The resilience of Complex Adaptive Systems is mainly used for the analysis of socio-ecological systems. Following the ecologists Lance H. Gunderson and Crawford S. Holling (Holling 1973; Gunderson and Holling 2002), this is done by describing the system’s behaviour by modelling it as adaptive cycles. With the help of the Adaptive Cycles Model (Fig. 1), the changes in the system’s state are ordered into four phases that proceed in a fixed sequence. However, since such systems are not in constant repetition, an impulse – a so-called attractor – is needed from outside to influence the systems in their development. These attractors are the system changes of other systems. As a result, the system changes do not occur simultaneously or at the same speed, but asynchronies are formed that develop into superordinate patterns similar to interference.
Fig. 1: Adaptive Cycles Model; adapted from Holling and Gunderson (2002) by R. Schreg.

━━━━

* **What you need to do**: According to the passage on complex adaptive systems, into how many phases does the Adaptive Cycles Model order the changes in a system's state?

[Entries for locating text and elements]
━━━━

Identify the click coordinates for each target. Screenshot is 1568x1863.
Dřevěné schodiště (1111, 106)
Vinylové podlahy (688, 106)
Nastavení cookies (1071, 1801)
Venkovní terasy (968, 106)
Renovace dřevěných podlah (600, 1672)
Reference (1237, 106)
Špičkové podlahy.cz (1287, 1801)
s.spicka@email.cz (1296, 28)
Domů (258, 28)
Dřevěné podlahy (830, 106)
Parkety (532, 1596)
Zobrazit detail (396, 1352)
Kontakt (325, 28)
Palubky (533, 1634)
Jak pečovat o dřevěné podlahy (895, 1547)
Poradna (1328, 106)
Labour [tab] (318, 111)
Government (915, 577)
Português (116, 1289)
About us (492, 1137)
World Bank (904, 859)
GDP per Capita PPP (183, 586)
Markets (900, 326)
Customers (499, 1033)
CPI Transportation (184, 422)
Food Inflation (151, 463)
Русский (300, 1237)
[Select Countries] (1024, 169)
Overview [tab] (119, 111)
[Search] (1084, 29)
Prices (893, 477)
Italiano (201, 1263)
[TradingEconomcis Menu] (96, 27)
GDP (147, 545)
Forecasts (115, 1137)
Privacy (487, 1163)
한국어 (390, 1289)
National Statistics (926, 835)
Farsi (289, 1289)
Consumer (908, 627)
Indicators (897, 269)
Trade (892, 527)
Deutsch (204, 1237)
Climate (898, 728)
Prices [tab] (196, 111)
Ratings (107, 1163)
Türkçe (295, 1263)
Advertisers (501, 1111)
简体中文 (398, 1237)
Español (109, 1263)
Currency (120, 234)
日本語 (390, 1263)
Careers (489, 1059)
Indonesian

━━━━

* **Reply to the exercise**: Four phases, which proceed in a fixed sequence.